Product Details
HIV 1&2 Antibody Rapid Diagnostic Test Kit
Instruction for Use
A lateral flow immunochromatographic assay for the qualitative
detection of antibodies to Human Immunodeficiency Virus (HIV) type
1 and type 2 in serum or plasma.
Assay Procedure
Allow the test device, buffer, specimen to equilibrate to room
temperature (15-30°C) prior to testing.
- Remove the test device from its protective pouch, lay it on a dry
and clean flat surface, and label the device with patient or
control number.
- Use the dropper or pipette to withdraw specimen from the specimen
collection container and dispense 2 drops (approximately 60μL) of
serum or plasma into the sample well, then add 1 drops of buffer
(approximately 40μL), and start the timer. See illustration below
and start the timer. Avoid trapping air bubbles in the specimen
well (S). Please see the illustration below.
- Wait for the red line(s) to appear. The result should be read in 10
minutes. Do not interpreter result after 20 minutes.
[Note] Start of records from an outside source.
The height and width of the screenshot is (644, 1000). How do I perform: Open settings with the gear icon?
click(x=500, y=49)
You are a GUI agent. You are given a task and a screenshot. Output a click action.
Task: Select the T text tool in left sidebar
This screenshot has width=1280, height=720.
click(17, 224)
Interpretation of assay result
(Please refer to the above illustration)
Negative Result: If only the C band is developed, the test indicates that no
detectable HIV antibodies present in the specimen. The result is
negative.
Positive Result: If both C and T bands are developed, the test indicates that the
presence of antibodies to HIV 1, or HIV2 or both in the specimen.
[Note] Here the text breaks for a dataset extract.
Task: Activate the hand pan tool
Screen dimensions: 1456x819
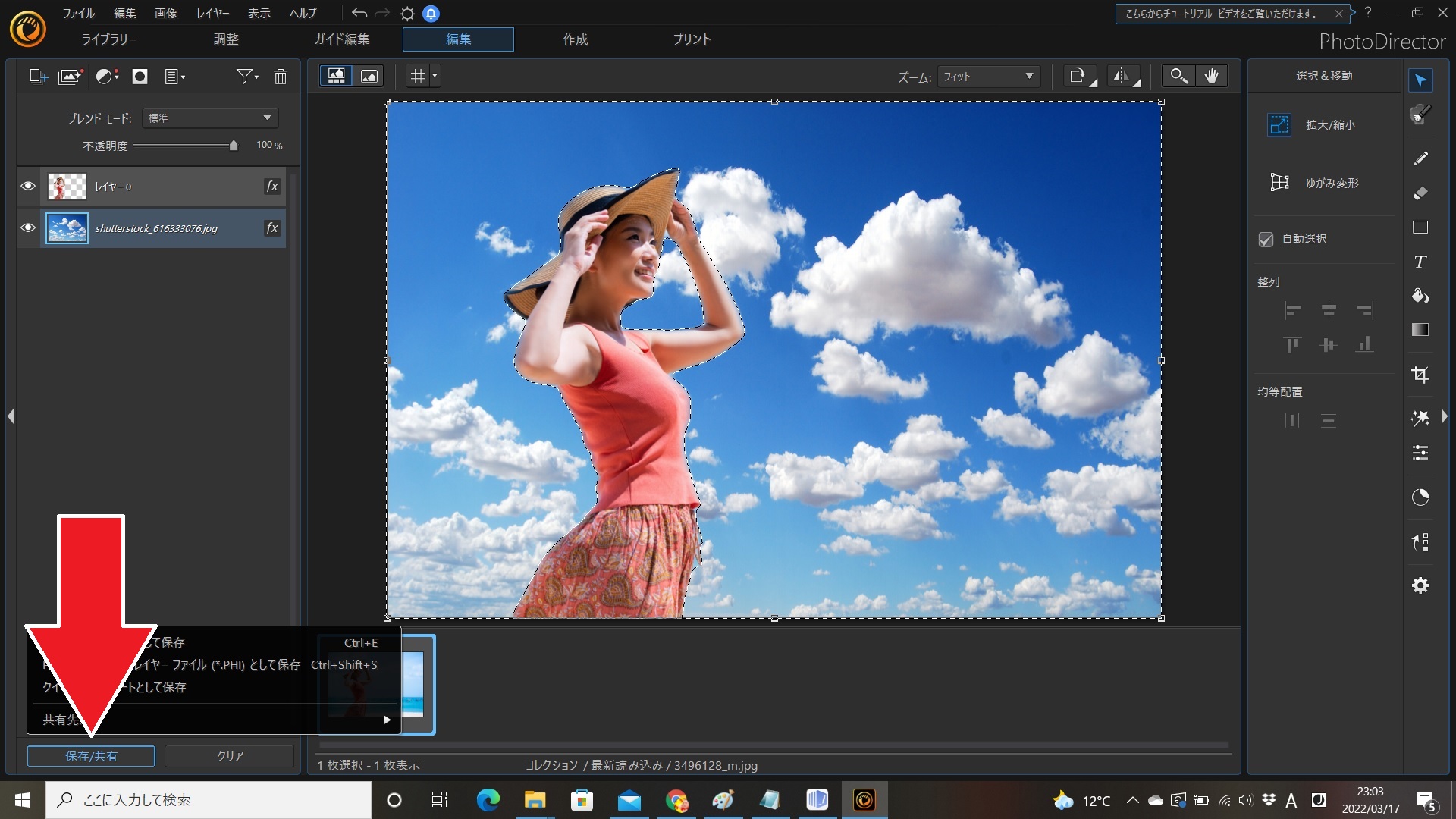Action: pos(1212,76)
The result is HIV positive.
The intensity of the color in the test line region (T) may vary
depending on the concentration of HIV antibodies present in the
specimen. Therefore, any shade of color in the test region (T)
should be considered positive.
Samples with positive results should be confirmed with alternative
testing method(s) and clinical findings before a positive
determination is made.
Invalid: If no C band is developed, the assay is invalid regardless of
color development on the T band as indicated below. Repeat the
assay with a new device. If the problem persists, discontinue using
the test kit immediately and contact your local distributor.
Company Profile
Shenzhen Kisshealh Biotechnology Co., Ltd., located in the Pingshan
District, Shenzhen, P.R. China. is a diagnostics company focused on
the development and manufacture of IVD tests at the Point-of-Care
with highly innovative proprietary technology.
We focused on the emerging markets of in vitro pathological
diagnosis and immunodiagnosis. We developed, manufactured and
successfully launched the in vitro immunodiagnosis platform for
cancer and the POCT for infectious, genetic and chronic diseases.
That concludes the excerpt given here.